● **Requirements**
Convert the listing, from its first line through the line containing "Image resolution: width=511", into a Markdown table with the columns "Row" and "Text". Omit blank lines and leave the pictures out.
========
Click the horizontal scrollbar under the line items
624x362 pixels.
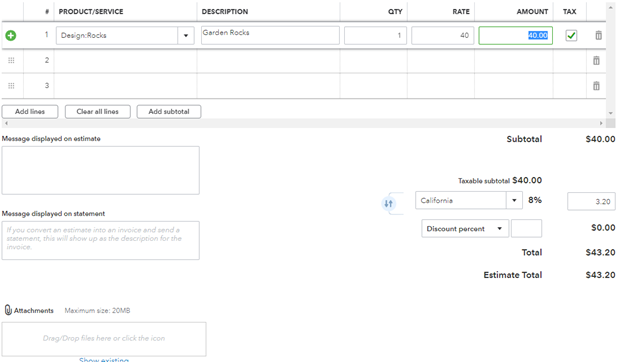304,123
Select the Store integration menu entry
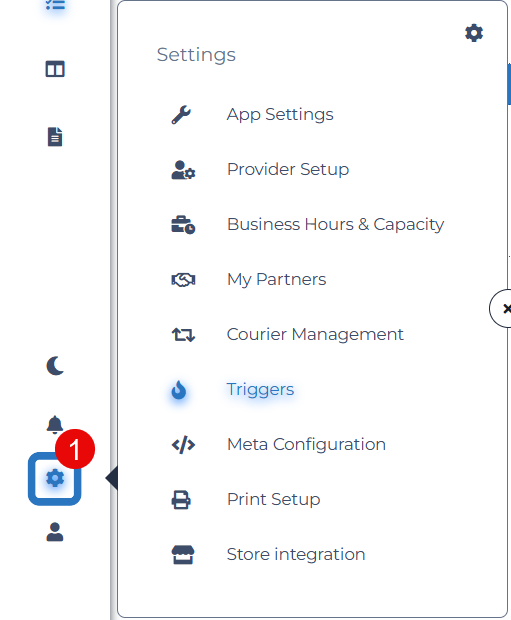Image resolution: width=511 pixels, height=620 pixels. coord(296,554)
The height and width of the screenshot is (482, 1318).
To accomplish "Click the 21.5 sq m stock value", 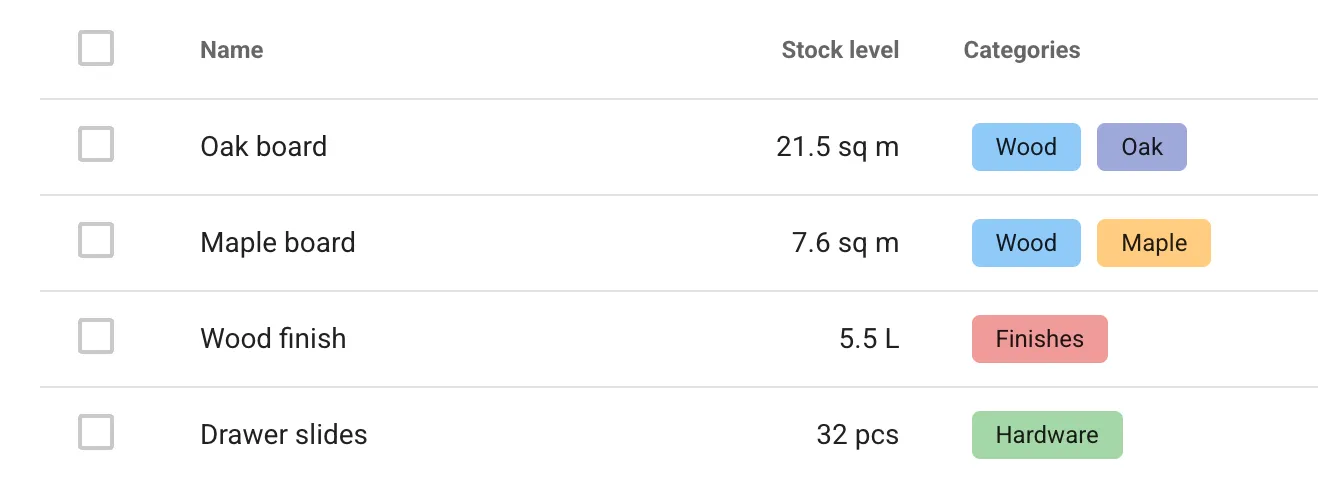I will (838, 147).
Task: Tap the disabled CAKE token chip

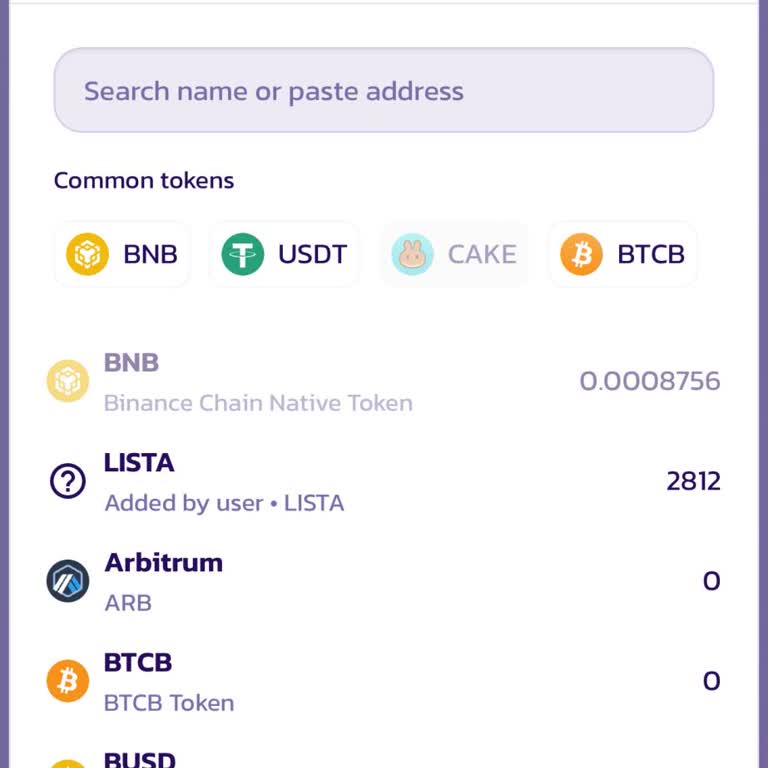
========
● **Written response**
| Row | Text |
|---|---|
| 1 | Click the horizontal scrollbar under the line items |
| 2 | 624x362 pixels. |
| 3 | 304,123 |
| 4 | Select the Store integration menu entry |
| 5 | Image resolution: width=511 pixels, height=620 pixels. coord(296,554) |